• [TRAVAIL DEMANDÉ]:
Poursuivez le texte consacré à l'analyse technique des cours boursiers en enchaînant directement sur sa dernière phrase.

• [EXTRAIT DU DOCUMENT]:
A mettre dans le même sac, les mystérieuses bandes de Bollinger (dites bol sup et bol inf), qui semblent être une version plus compliquée (donc sensément plus efficaces) de la moyenne mobile, et qui fonctionnent (si l'on considère que le but est de se ruiner à poursuivre des chimères, on peut dire qu'elles fonctionnent) d'une manière un peu différente : c'est en observant le resserrement desdites bandes que l'on peut prédire une prochaine inversion de tendance. Il paraît que ça a un rapport avec la variance statistique des cours...
Alors bien sûr, on vous montrera des piles d'exemples frappants où l'AT, ça marche, et avec une étonnante précision. Mais c'est a posteriori. C'est que, comme je viens de le souligner, des méthodes d'Analyse Technique, il y en a des tas. Observez une évolution quelconque dans un cours, vous trouverez sans peine, avec un peu d'habitude, de nombreux signes qui l'annonçaient, tout simplement parce que ces méthodes ont la manie de se contredire, et que c'est bien le diiable si on n'en trouve pas une pour tomber dans le vrai. Quand Météo France annonce qu'il va faire beau à moins qu'il ne fasse mauvais, il n'y a pas à s'extasier devant le fait que le lendemain, la prévision s'avère juste. Le problème, c'est que cette information n'est d'aucune utilité pratique pour choisir de prendre ou non un parapluie.
Alors, que conclure de ce bref, mais déjà trop long, voyage au pays des fous ?

(Données de localisation par coordonnées de pixels)
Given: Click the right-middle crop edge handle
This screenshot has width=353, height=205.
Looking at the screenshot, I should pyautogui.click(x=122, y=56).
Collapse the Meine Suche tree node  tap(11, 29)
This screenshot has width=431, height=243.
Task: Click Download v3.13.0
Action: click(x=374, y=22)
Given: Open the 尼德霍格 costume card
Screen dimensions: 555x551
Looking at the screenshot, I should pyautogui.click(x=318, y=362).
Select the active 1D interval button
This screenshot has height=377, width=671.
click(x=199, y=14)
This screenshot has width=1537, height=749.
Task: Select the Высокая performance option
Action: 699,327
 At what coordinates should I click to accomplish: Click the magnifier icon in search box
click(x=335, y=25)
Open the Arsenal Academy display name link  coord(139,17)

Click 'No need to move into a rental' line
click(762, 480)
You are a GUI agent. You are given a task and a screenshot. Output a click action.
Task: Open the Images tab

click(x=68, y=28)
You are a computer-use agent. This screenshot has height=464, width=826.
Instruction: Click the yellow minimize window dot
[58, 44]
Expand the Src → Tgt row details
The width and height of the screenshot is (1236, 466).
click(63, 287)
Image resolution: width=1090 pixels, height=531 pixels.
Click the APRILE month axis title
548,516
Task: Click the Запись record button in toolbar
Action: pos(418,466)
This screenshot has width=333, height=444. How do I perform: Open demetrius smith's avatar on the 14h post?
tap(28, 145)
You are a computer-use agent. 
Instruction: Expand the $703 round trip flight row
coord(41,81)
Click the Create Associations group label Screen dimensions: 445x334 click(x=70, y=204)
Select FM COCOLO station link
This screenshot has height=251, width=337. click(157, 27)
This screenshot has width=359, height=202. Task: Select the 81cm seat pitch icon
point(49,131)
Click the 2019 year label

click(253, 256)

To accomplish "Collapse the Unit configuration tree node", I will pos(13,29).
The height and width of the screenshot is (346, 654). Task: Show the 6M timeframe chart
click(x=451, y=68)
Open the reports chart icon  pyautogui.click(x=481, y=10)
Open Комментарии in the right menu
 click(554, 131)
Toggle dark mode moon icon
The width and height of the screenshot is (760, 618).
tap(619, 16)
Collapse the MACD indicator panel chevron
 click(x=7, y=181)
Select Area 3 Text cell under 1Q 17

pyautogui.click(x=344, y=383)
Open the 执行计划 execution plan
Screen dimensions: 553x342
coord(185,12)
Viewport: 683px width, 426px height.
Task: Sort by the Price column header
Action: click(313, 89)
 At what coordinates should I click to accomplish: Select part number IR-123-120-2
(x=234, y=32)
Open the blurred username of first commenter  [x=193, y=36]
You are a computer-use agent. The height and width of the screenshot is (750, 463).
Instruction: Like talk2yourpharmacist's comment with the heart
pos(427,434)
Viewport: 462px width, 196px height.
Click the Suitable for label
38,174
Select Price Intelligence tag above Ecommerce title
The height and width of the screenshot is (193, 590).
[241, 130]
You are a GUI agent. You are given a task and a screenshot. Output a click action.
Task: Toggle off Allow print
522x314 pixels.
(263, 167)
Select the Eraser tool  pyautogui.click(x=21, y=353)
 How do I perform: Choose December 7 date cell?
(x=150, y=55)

• [RÉPONSE À L'EXERCICE]:
En premier lieu que si tant d'idiots du village s'y ébattent et y lâchent leur argent à pleines poignées, il serait dommage de ne pas profiter de l'aubaine pour en ramasser quelques miettes. Ensuite, il faut se pénétrer de l'idée qu'aucune méthode ne permet de prédire l'évolution des cours de la bourse. Il n'y en a pas. Il n'y en a jamais eu. Et on peut raisonnablement supposer qu'il n'y en aura jamais, car plus ça va, plus la bourse devient une chose compliquée, ce qui la rend d'autant plus imprévisible. Je conçois, pour avoir été moi-même tenté par le même penchant, qu'on puisse vouloir lire dans les courbes ce que l'avenir nous réserve. C'est humain. Oubliez logarithmes et intégrales, équations différentielles et tangentes biscornues, quelques règles simples et de bon sens suffisent à profiter de la croisière là où d'autres éventrent leurs PEA sur les cruels écueils du mensonge et de la déraison.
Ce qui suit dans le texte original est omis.